Bei der Ermittlung des durchschnittlichen Investitionsvolumens im Zuge der Geltendmachung einer Investitionszuwachsprämie sind bei einer Vermögensübernahme nach § 142 HGB Investitionen der Vorgängergesellschaft zu berücksichtigen.
Entscheidungstext
Der unabhängige Finanzsenat hat über die Berufung der PGmbH, vertreten durch Mag. jur. Josef Nothdurfter, Treuhand und SteuerberatungsgmbH, 5071 Wals, Lagerhausstrasse 505, vom 17. Oktober 2003 gegen den Bescheid des Finanzamtes Salzburg-Stadt, vertreten durch Mag. Albert Salzmann, vom 13. Oktober 2003 betreffend Investitionszuwachsprämie gemäß § 108e EStG 1988 2002 entschieden:
Die Berufung wird als unbegründet abgewiesen.
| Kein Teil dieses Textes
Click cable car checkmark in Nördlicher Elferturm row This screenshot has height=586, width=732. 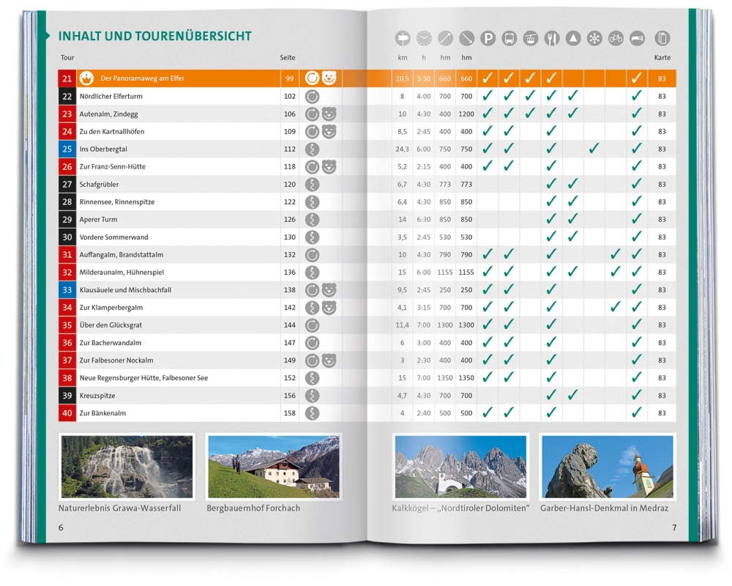click(x=531, y=96)
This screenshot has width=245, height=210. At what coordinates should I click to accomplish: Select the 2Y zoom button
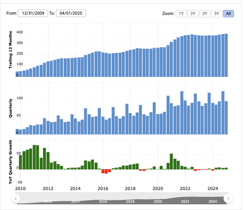pyautogui.click(x=193, y=14)
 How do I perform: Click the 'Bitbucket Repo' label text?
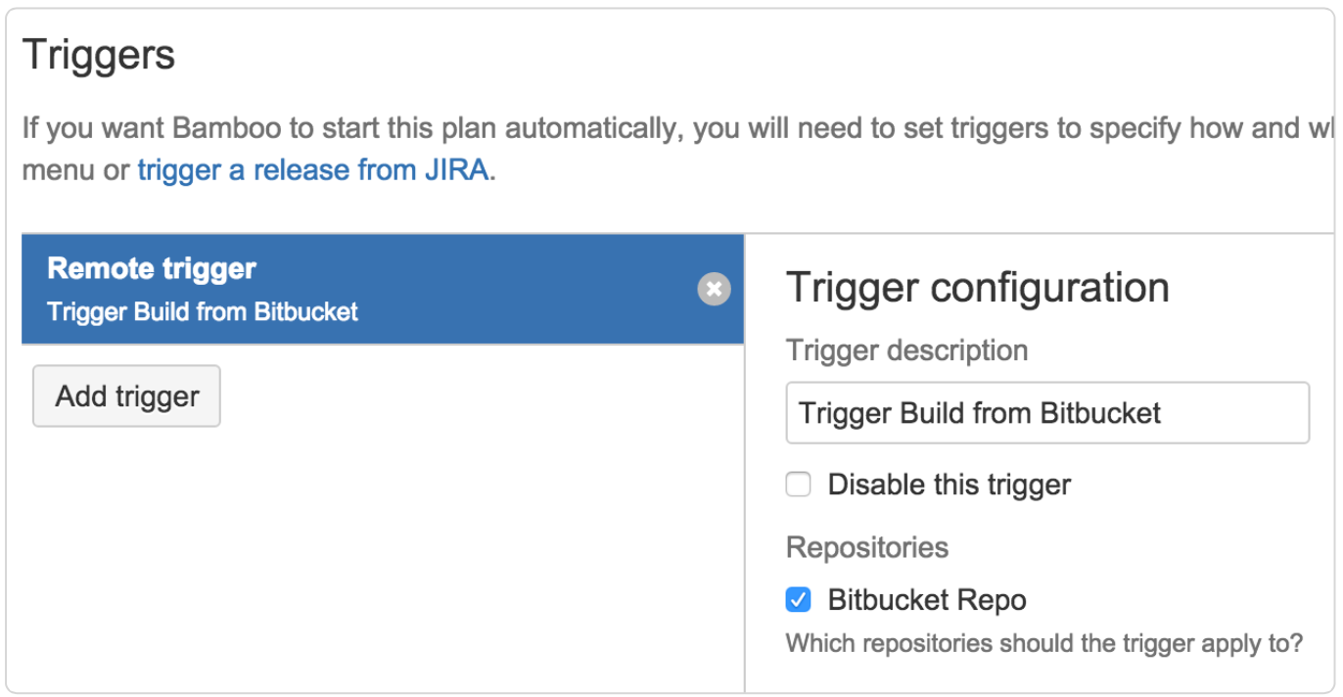click(x=926, y=600)
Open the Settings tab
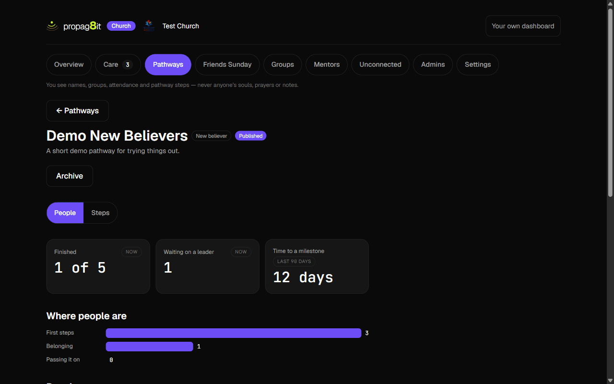614x384 pixels. pos(478,65)
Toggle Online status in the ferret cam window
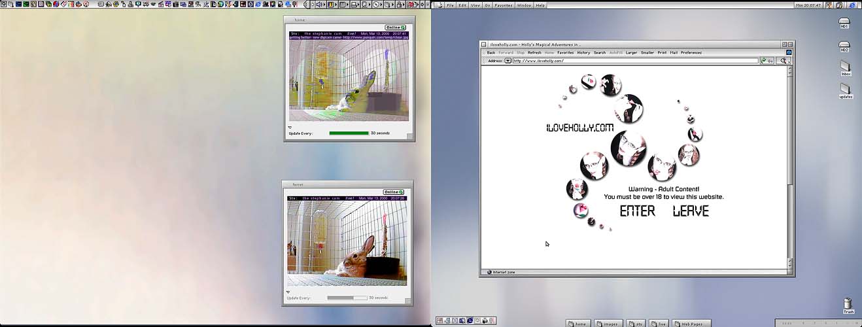This screenshot has width=862, height=327. pyautogui.click(x=394, y=192)
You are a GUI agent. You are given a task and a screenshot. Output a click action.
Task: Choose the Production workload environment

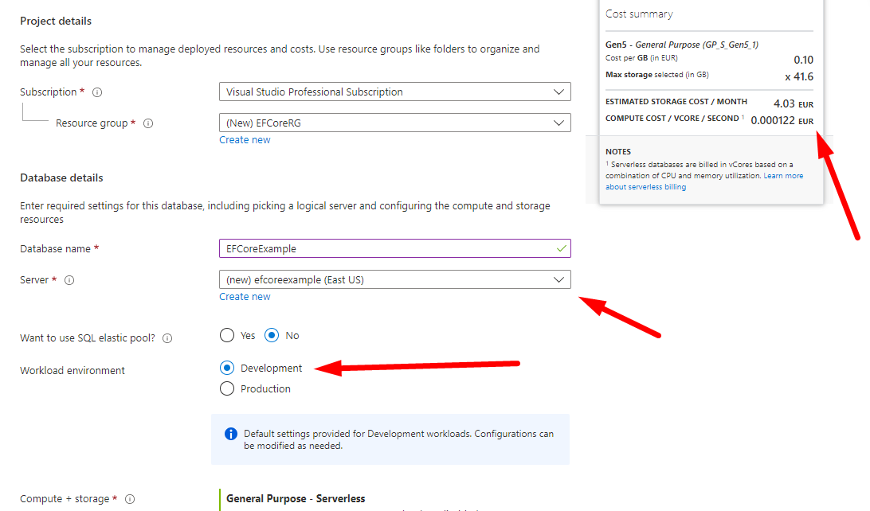tap(227, 388)
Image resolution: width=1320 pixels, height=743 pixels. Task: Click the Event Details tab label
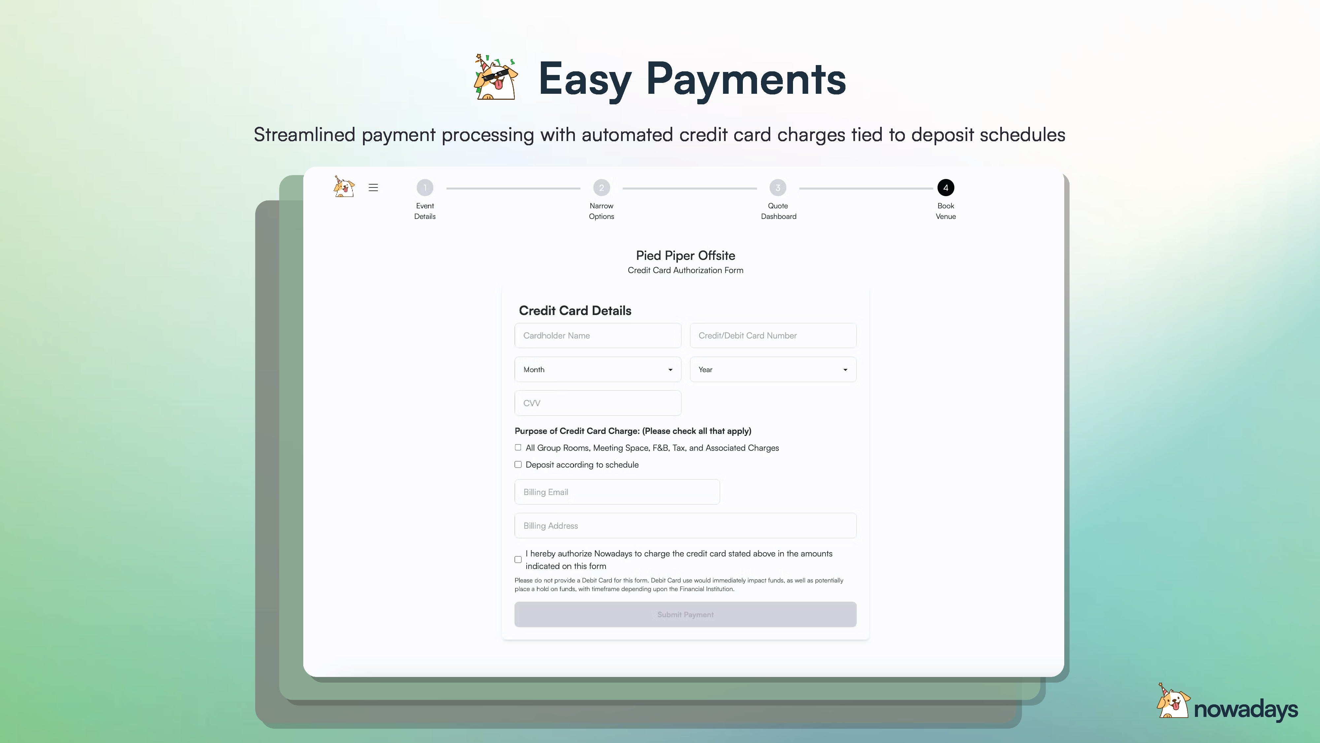click(x=424, y=210)
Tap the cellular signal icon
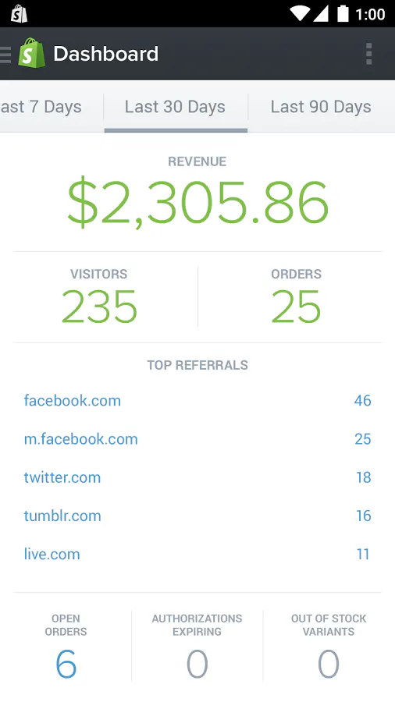This screenshot has width=395, height=702. (320, 13)
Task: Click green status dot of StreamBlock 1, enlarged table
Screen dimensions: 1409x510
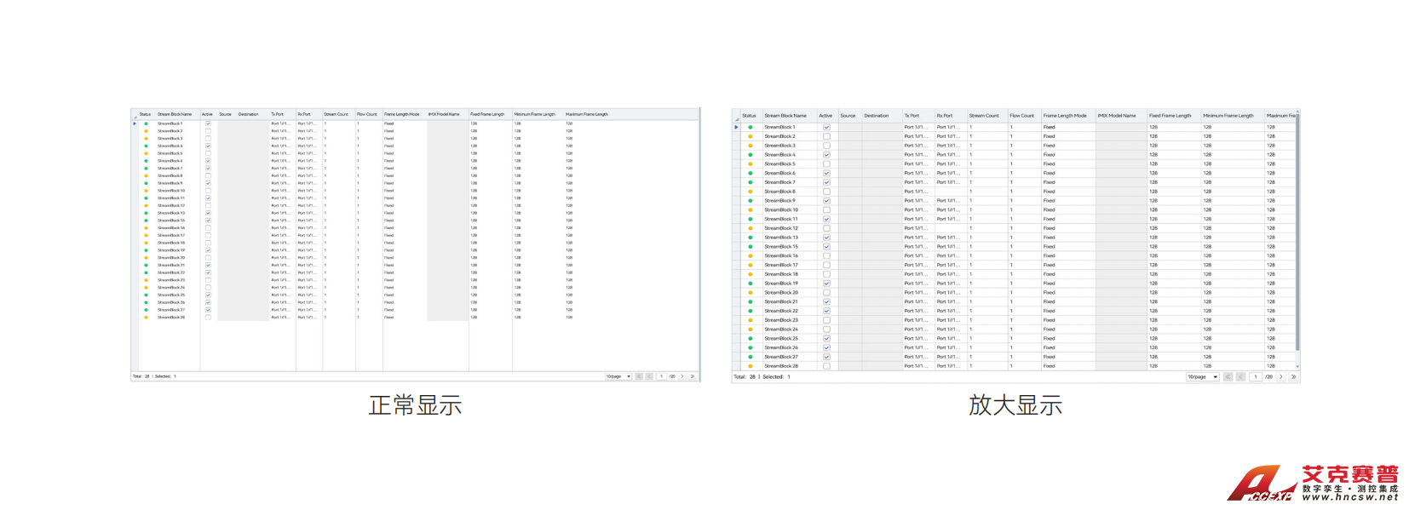Action: pos(751,127)
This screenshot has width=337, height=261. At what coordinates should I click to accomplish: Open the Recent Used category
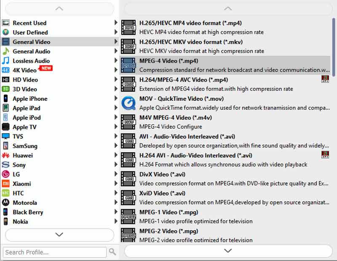29,23
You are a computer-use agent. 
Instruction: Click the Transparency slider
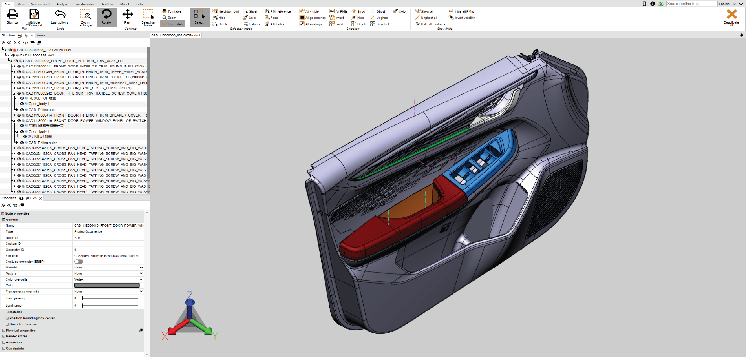[110, 298]
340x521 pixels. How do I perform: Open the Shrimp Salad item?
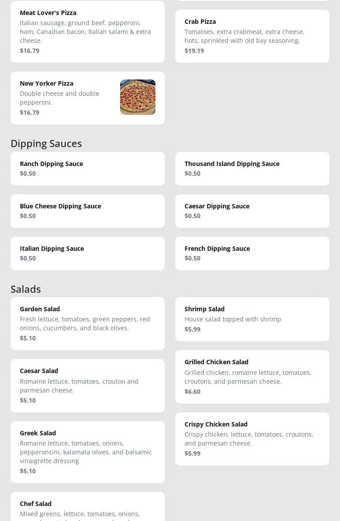point(252,319)
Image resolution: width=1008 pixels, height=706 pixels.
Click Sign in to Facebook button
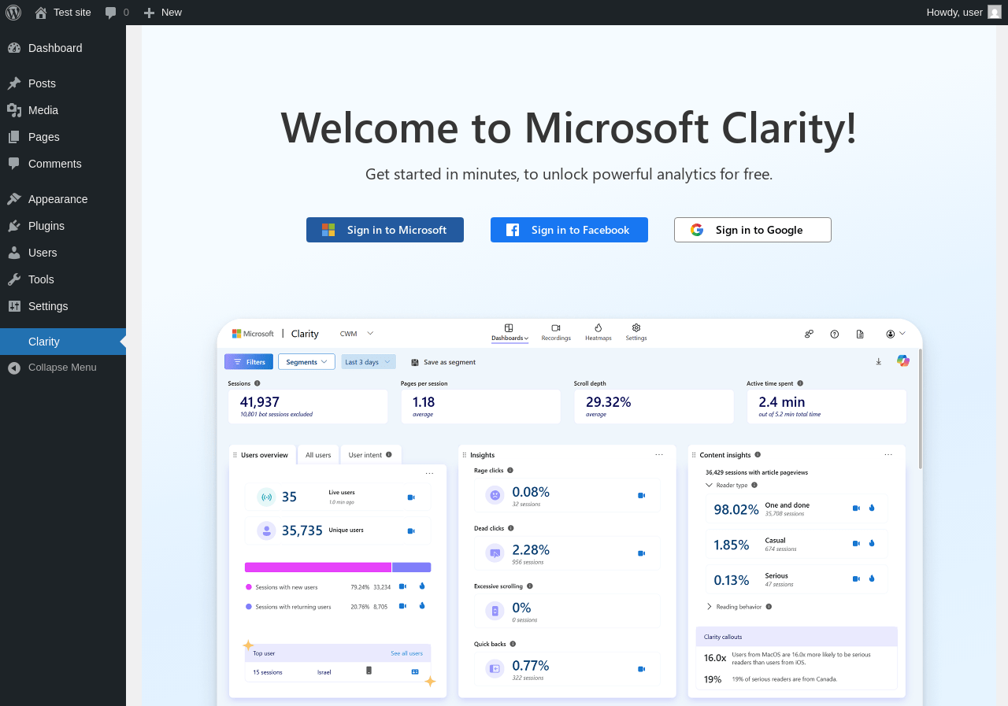pos(569,230)
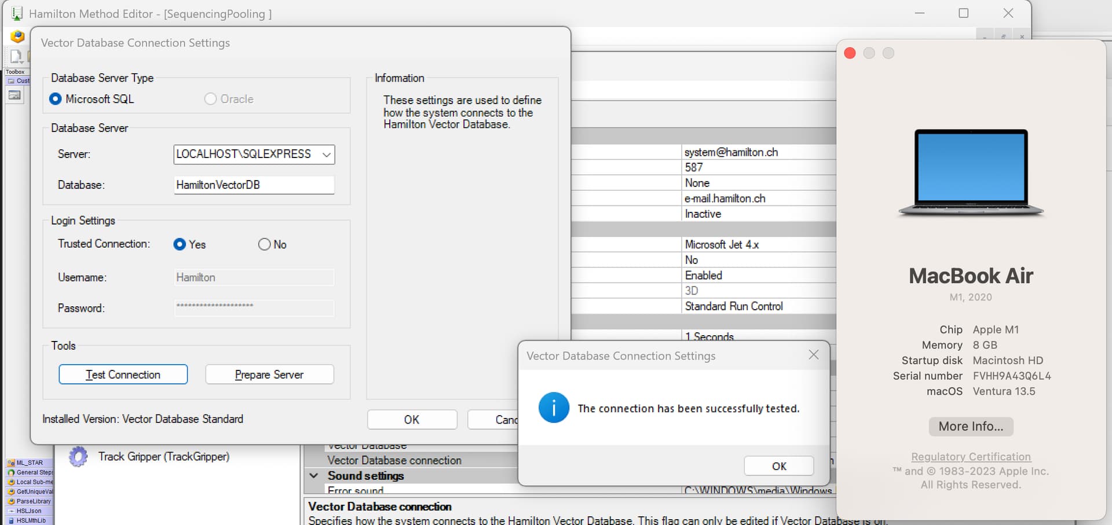This screenshot has height=525, width=1112.
Task: Open the Server dropdown list
Action: click(x=327, y=155)
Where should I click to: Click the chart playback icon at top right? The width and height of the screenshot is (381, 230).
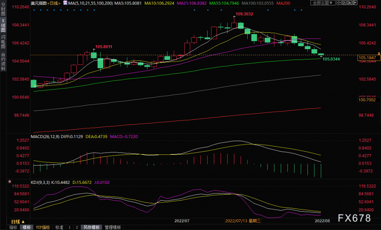(350, 3)
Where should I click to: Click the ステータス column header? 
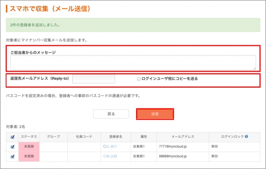pyautogui.click(x=29, y=137)
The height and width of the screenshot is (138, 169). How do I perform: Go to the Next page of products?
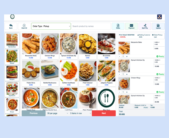click(104, 113)
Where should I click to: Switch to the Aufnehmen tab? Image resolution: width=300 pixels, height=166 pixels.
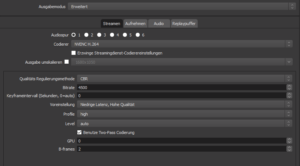[x=135, y=24]
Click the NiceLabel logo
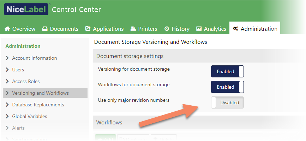Viewport: 306px width, 141px height. tap(26, 9)
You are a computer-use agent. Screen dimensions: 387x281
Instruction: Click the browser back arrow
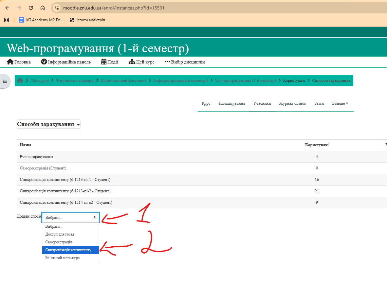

Der angefochtene Bescheid bleibt unverändert.
Entscheidungsgründe
Die berufungswerbende Gesellschaft wurde am 31. 10. 2001 gegründet. In der Beilage zur Körperschaftsteuererklärung für 2002 wurde eine Investitionszuwachsprämie in Höhe von € 1.018,00 (Investitionszuwachs: € 10.18,00) beantragt, wobei seitens der Abgabenbehörde 1. Instanz lediglich € 269,58 bescheidmäßig gutgeschrieben wurden, da infolge einer Vermögensübernahme gemäß § 142 HGB durch die Berufungswerberin auch auf die Investitionstätigkeit der Vorgängerfirma (Durchschnittswert der Investitionstätigkeit 1999-2001 € 7.484,17) abgestellt wurde.
Bei der Vorgängerfirma handelt es sich um die RW-OEG für Kommunikation, mit den persönlich haftenden Gesellschaftern, WR, TW, MG und der berufungswerbenden Gesellschaft.
Gegen diesen Bescheid wurde berufen und ausgeführt, dass es sich im gegenständlichen Fall um eine Neugründung handle und aus dem Gesetz nicht abgeleitet werden könne, dass Zuwächse von anderen Gesellschaften, sei es im Wege der Gesamtrechtsnachfolge oder Einzelrechtsnachfolge, bei der Berechnung der Investitionszuwachsprämie zu berücksichtigen seien, sodass der angefochtene Bescheid im Gesetz keine Deckung fände.
Die Berufung wurde mittels Berufungsvorentscheidung abgewiesen, wobei die Abgabenbehörde erster Instanz ihre Entscheidung aus dem Wesen der Gesamtrechtsnachfolge ableitete.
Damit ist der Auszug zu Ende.